Rencontre informelle JETAA : Regards japonais sur le « Dit du Genji »

    Nous étions ce samedi 2 mars 2024 aux rencontres « Regards japonais sur le Dit du Genji » organisées au musée Guimet, où nous avons assisté au dialogue entre KAKUTA Mitsuyo et YAMAMOTO Junko.

    Autrice de romans à succès tels que Celle de l’autre rive et La Cigale du huitième jour, KAKUTA Mitsuyo a récemment publié au Japon une version modernisée du Dit du Genji, œuvre incontournable de la poétesse du 11e siècle Murasaki Shikibu. Elle était interrogée par YAMAMOTO Junko, professeure à l’Université des Sciences avancées de Kyoto et chercheuse en littérature de l’époque Heian (794-1185).
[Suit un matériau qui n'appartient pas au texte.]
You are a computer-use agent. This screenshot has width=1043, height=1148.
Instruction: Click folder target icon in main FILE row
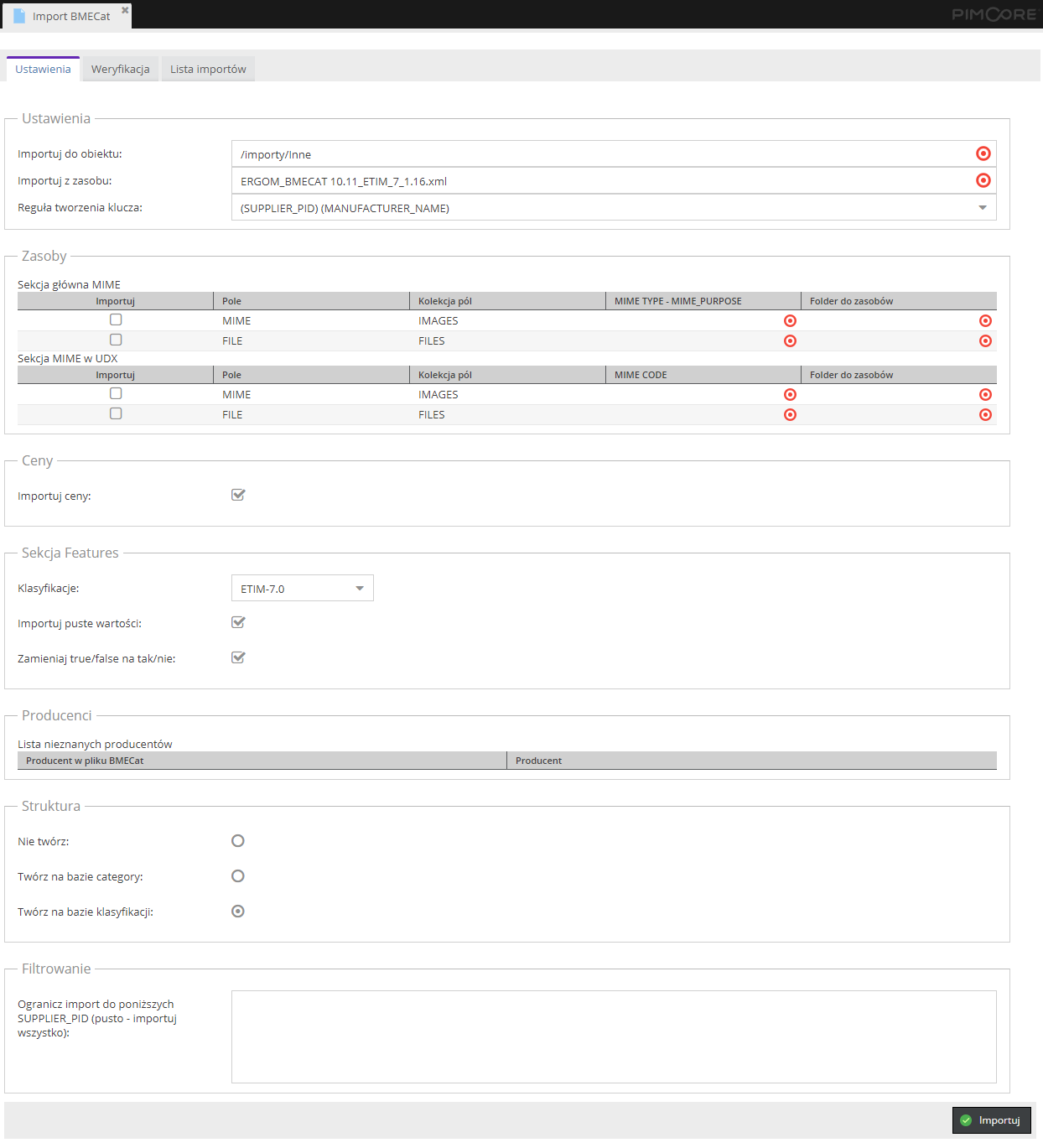click(985, 341)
Rouleau tissé du Dit du Genji par YAMAGUCHI Itaro (1901-2007)
 

Les défis d’une réécriture moderne

    Mme KAKUTA confie que ce n’est pas elle qui a choisi de réécrire le Dit du Genji de son propre chef. Elle n’a pu refuser la proposition de son éditeur, à qui l’écrivain IKEZAWA Natsuki l’avait recommandée pour cette mission. Ce qui devait être un projet de trois ans lui a finalement pris cinq années, avec des journées de travail pouvant débuter à 7h00 pour finir à 23h00 !
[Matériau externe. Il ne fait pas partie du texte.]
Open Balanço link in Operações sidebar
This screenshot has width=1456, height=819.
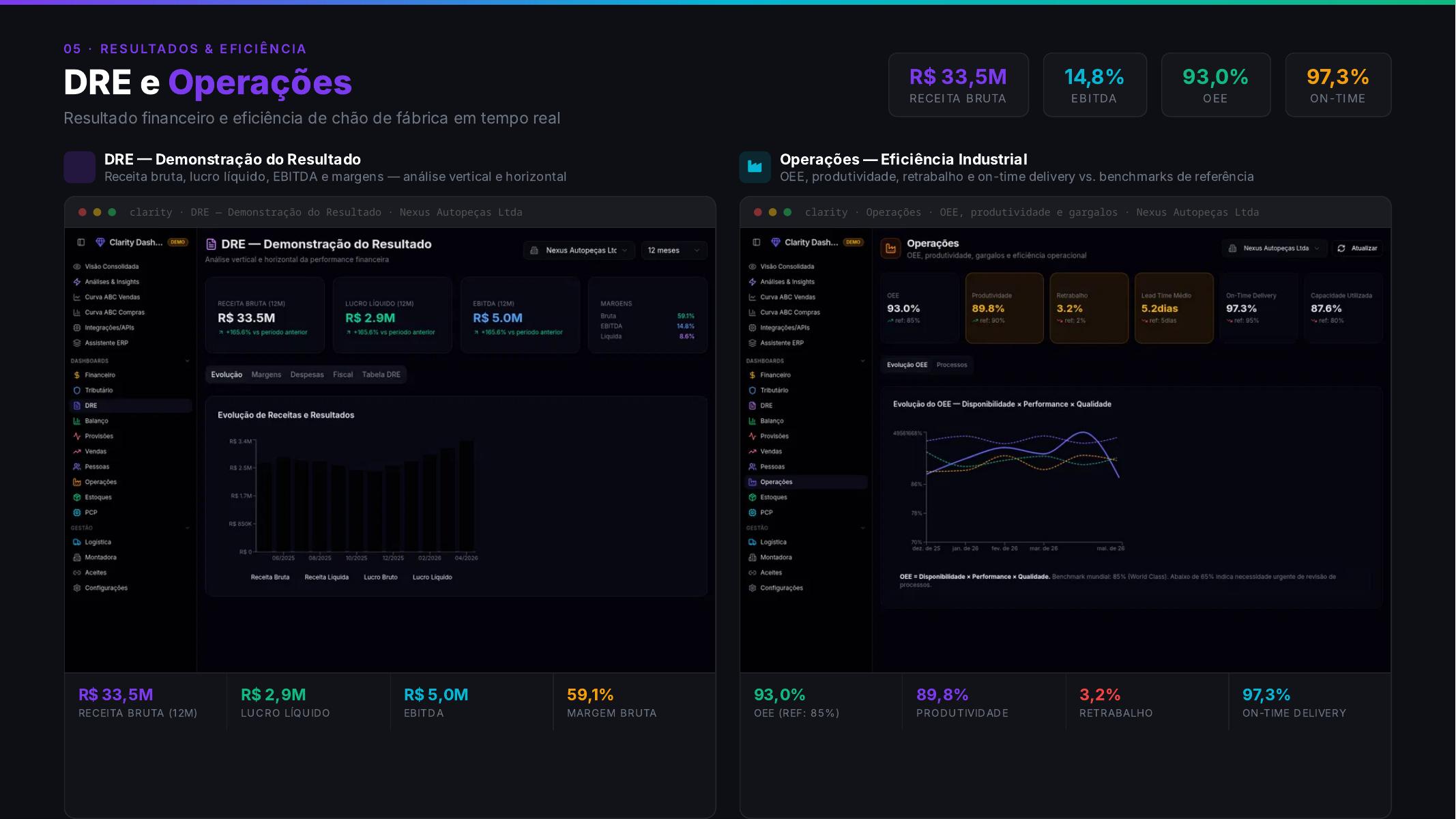[772, 421]
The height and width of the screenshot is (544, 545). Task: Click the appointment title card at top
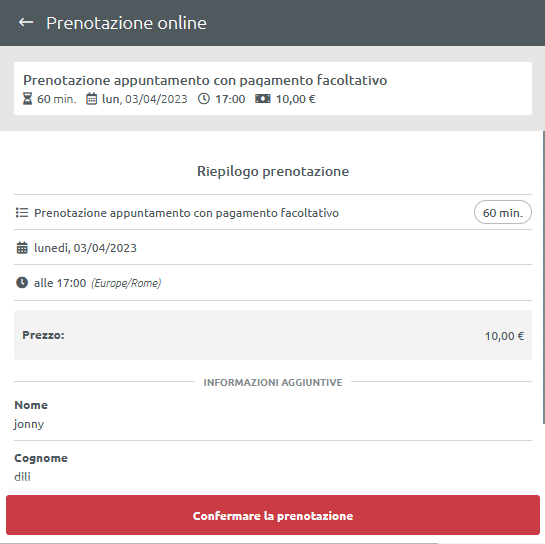pos(273,88)
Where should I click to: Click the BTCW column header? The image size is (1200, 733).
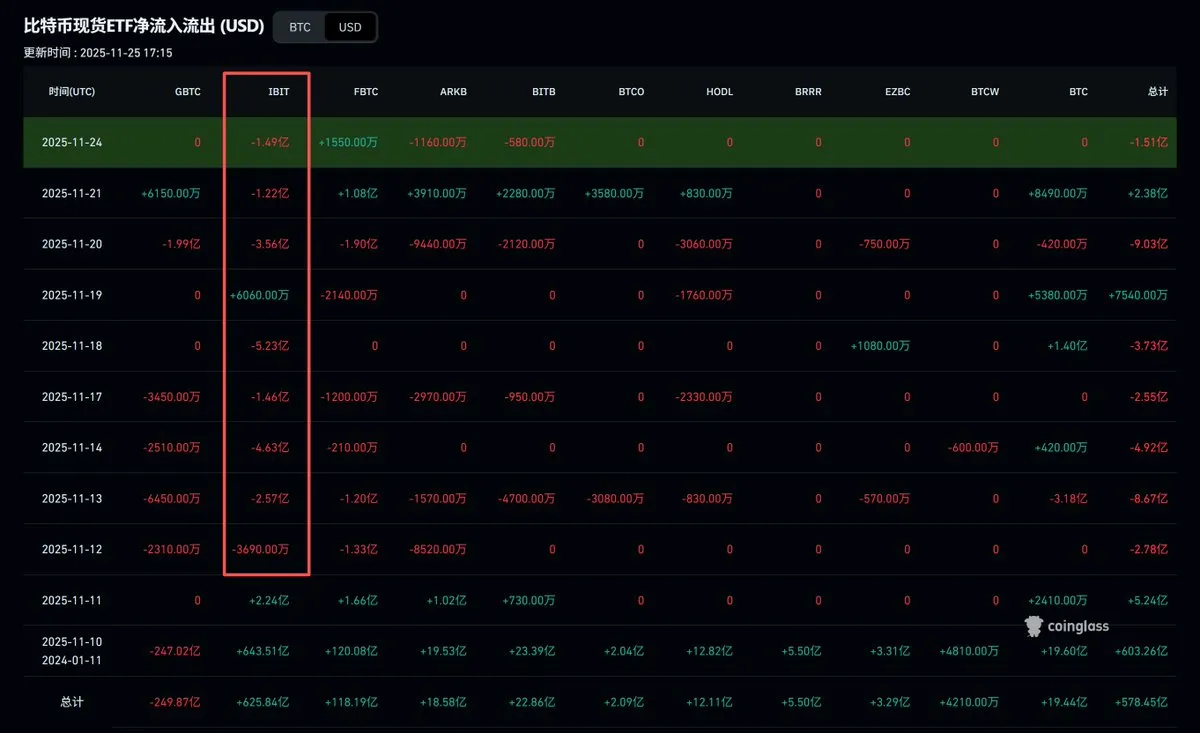984,92

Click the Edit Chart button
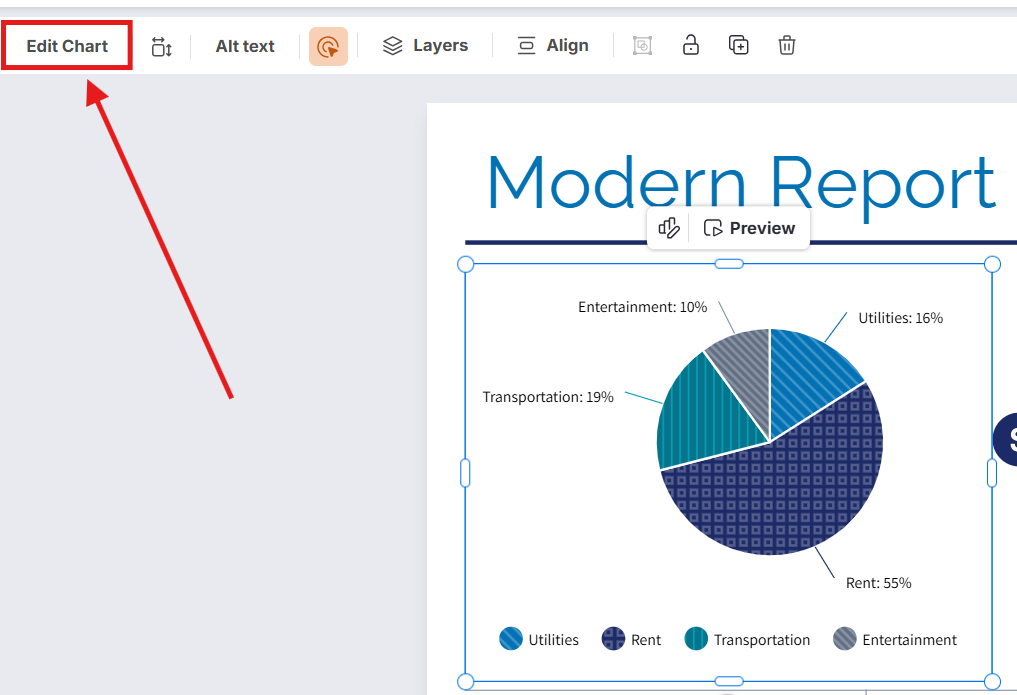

    Il n’était pas toujours aisé de se mettre dans la peau de personnages évoluant dans un contexte culturel vieux de près de mille ans. Les nombreux poèmes insérés dans le récit ont également été un défi pour l’adaptation.

    Si la tâche était ardue, elle avait heureusement des aspects positifs, dont le plaisir de traduire une écriture qui gagne en maturité au cours des chapitres. Mme YAMAMOTO commente que le Genji en langue contemporaine de Mme KAKUTA, allégé des formules de politesse cérémonieuses, se lit très facilement.


Le brillant Genji - Estampe de YASHIMA Gakutei (1786-1868)


Voix de femmes

    On sait peu de choses sur Murasaki Shikibu, la créatrice originelle du Genji, si ce n’est qu’elle a connu le deuil très tôt : perte de sa mère, sa sœur, son amie proche, puis de son époux. Mme YAMAMOTO suppose qu’elle a trouvé une échappatoire à son affliction dans l’univers raffiné du prince Genji et de ses favorites.

    Alors qu’elle était originaire des rangs inférieurs de la noblesse, les talents littéraires de Murasaki Shikibu lui valurent le patronage de FUJIWARA no Michinaga, l’homme fort de la cour. À l’époque, la stratégie des familles influentes était d’investir dans l’éducation des filles dans l’espoir de les marier à l’empereur et assurer la régence de l’héritier du trône. Michinaga plaça donc la brillante Murasaki au service de sa fille Shoshi, future impératrice.

    La poétesse fut ainsi témoin des souffrances vécues par les femmes de la cour jusque dans les plus hautes sphères de l’aristocratie. Il a souvent été suggéré que la fin du Genji, aux tonalités plus sombres, était de la main d’un auteur différent, mais pour Mmes KAKUTA et YAMAMOTO, l’évolution de l’écriture concorderait avec l’acquisition par Murasaki d’une certaine liberté d’expression. La fin ouverte du roman présente une héroïne tiraillée entre deux prétendants et une vie de nonne, et semble demander s’il n’existe pas une autre voie pour les femmes.

 

Asaki yume mishi, adaptation manga du Dit du Genji par YAMATO Waki 

A chaque époque son Genji

    Le Dit du Genji s’est rapidement imposé comme un classique dans l’éducation des femmes de la cour de Heian. Lorsque les guerriers se sont emparés du pouvoir à partir de l’époque Kamakura, ils ont eu à cœur d’asseoir leur légitimité en reprenant les codes des aristocrates, dont la culture du Genji.

    Plus tard, à l’ère Showa, alors que la mode était au masculin viril, on s’amusait des aventures insolites d’un irrésistible séducteur. Avec l’émergence du mouvement #MeToo au Japon, l’intérêt s’est alors porté sur les points de vue féminins. « Je suis certaine qu’on en aura encore une lecture différente dans dix ans ! » conclut KAKUTA Mitsuyo.

 

L’exposition « À la cour du Prince Genji - 1000 ans d’imaginaire japonais » est visible jusqu’au 25 mars 2024 au musée Guimet.